速さでは、もう差がつかない

――なぜ"速い会社"ではなく"構造を持つ会社"が勝つのか
山口偉大 2026.09.14
誰でも

「うちは、意思決定が速いんです」と誇る社長がいた。

たしかに速かった。朝の会議で決まったことが、夕方にはもう動いている。稟議で1ヶ月かかる会社を見てきた身からすると、ちょっと感動するくらいの速さだった。

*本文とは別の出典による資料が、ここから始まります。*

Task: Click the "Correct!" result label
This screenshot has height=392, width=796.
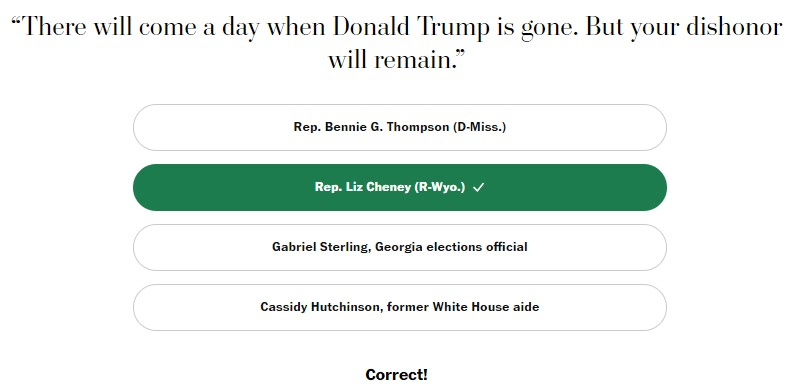Action: [396, 375]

ただ、その会社の会議に何度か同席させてもらって、あることに気づいた。

同じ議題が、何度も出てくるのだ。

先月「A案でいく」と決めたはずの件が、今月また議題に上がっている。少し形を変えて、また議論されて、今度はB案に決まる。そして翌月、また戻ってくる。僕は途中から、口に出さずに数えるようになった。3ヶ月で、同じ種類の議題が4回出てきた。

決めるのは、速い。でも、決まらない。

速いのに、進んでいない。この感じ、心当たりのある方、結構いるんじゃないかと思う。

前回、「施策は回すだけでは資産にならない」という話を書いた。今日はその姉妹編で、もっと根深い信仰の話をしたい。「速さ」の話だ。

速い会社と、構造を持つ会社。どちらも一見、優秀に見える。でも、3年経つと、勝っているのはほぼ例外なく後者だ。なぜそうなるのか。今日はそれを書いてみる。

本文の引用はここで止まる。